TEXT FOR ANALYSIS
══════════

Financial Services Update: Conflicts of Interest in Practice – Part 1 identification and examples

This is the first article in a two part series on conflicts of interest in financial services.  In this series, Brooke Benson, Compliance Consultant at CompliSpace, will build upon the insights and concerns identified by ASIC and provide practical insights on the management of conflicts of interests in financial services businesses. Part One will focus on the identification of conflicts of interest. Part Two will explore key business systems to enable you to effectively manage conflicts of interest.

Conflicts of interest come in different shapes and sizes and are a part of everyday business activities. There is no mystery or science to the occurrence of conflicts, so why do businesses consistently try and minimise (or even worse hide) the issue when in fact it does not need to be such a big deal?

So often the issues that surround conflicts of interest are not to do with conflicts themselves, rather the problems that arise from conflicts come from lack of identification and/or poor management.

So how confident are you that your business has identified all of its relevant conflicts of interest? On face value, identifying a conflict of interest seems like a pretty straightforward exercise. However, ASIC raised this as an area of concern and we tend to agree because when you start to turn your mind to identifying the presence of a conflict of interest there a number of factors to be taken into consideration.

What do you think about when you try and identify a conflict of interest in your business? Do you think about:

  • the type of conflict?; or
  • the activity which causes the conflict of interest?; or
  • the capacity in which the conflict arises?


This is the category you are probably most familiar with and it’s the category which receives the most attention in articles, policies and training in this space.

The types of conflicts are either real, potential or perceived. A real conflict is one which actually exists and as such is the easiest to identify, a potential conflict is one which may happen in the future should you do business with a certain party. Identifying this type of conflict is giving the business and others around you a “heads up” so to speak. Finally, a perceived conflict is one which looks to others that there has been some influence on your decision making regardless of whether this is the case or not. It’s the front page test – how would it look if it appeared in the paper?


There are a number of activities which may result in the presence of a conflict of interest. These include:

  • the receipt or giving of gifts, hospitality or other inducement – who could forget the former NSW Premier Barry O’Farrell and the bottle of Grange?

══════════

ENTRIES SHOWN
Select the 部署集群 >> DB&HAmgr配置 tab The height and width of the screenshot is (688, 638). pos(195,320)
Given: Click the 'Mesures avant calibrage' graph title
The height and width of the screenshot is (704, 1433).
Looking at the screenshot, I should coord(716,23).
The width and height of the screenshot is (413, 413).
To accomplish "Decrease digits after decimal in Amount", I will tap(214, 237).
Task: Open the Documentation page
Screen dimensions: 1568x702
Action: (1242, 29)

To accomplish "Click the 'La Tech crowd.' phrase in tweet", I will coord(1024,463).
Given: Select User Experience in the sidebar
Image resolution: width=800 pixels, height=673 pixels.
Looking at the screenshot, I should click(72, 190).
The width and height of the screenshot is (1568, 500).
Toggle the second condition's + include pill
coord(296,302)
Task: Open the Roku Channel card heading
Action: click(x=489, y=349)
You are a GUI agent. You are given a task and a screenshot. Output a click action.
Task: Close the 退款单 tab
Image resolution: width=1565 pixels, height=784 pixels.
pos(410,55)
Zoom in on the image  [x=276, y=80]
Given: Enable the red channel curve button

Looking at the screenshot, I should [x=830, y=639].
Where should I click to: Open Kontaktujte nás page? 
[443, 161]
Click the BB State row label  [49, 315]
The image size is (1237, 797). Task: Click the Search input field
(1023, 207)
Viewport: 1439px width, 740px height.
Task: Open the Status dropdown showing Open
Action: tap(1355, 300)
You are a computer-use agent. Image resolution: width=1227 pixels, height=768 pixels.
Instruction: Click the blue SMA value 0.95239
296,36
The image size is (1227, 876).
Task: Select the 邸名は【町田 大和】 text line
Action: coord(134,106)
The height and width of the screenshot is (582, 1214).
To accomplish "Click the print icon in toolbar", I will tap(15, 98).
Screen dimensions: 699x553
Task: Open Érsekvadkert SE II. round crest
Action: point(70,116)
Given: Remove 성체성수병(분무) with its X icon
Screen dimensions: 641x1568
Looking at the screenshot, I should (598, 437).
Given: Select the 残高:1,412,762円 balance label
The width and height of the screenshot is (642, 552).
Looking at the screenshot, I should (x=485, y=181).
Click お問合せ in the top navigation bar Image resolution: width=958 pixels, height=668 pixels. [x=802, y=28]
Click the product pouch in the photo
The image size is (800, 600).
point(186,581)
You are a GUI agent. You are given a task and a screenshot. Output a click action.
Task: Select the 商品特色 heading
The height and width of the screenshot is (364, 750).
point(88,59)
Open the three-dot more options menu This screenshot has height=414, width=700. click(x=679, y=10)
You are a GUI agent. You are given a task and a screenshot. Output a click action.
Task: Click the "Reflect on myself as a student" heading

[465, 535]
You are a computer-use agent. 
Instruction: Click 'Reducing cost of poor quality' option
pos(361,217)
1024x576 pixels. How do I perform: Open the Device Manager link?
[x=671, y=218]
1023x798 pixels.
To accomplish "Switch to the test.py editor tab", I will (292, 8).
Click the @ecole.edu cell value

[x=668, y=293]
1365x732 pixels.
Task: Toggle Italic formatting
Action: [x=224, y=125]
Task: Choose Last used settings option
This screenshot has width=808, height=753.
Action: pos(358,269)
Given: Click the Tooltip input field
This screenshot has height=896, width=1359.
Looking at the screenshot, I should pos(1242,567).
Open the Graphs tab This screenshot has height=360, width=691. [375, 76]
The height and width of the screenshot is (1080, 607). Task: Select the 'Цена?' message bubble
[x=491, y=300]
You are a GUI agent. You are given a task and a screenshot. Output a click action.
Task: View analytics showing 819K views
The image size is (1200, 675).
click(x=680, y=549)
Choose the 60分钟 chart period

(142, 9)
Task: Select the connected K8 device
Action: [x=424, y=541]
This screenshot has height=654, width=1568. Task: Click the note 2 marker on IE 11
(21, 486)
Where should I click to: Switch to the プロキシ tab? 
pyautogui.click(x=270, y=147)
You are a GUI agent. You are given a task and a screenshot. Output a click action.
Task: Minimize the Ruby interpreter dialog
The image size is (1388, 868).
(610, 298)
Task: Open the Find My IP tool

══════════

QUESTIONS TO ANSWER
1) Return everything in the conflicts-of-interest article from "This is the first" down to "manage conflicts of interest.", copied word for word.
2) In the conflicts-of-interest article, why do the authors agree with ASIC that identifying conflicts of interest is an area of concern, even though it seems straightforward? Answer in one to three sentences.
3) According to the conflicts-of-interest article, what are the three types of conflicts?

TASK-BY-TASK RESULTS
1)
This is the first article in a two part series on conflicts of interest in financial services.  In this series, Brooke Benson, Compliance Consultant at CompliSpace, will build upon the insights and concerns identified by ASIC and provide practical insights on the management of conflicts of interests in financial services businesses. Part One will focus on the identification of conflicts of interest. Part Two will explore key business systems to enable you to effectively manage conflicts of interest.

2) They agree because once you begin to think about identifying a conflict of interest, there are a number of factors to be taken into consideration. At face value the exercise looks simple, but those factors make it harder than it seems.

3) Real, potential or perceived.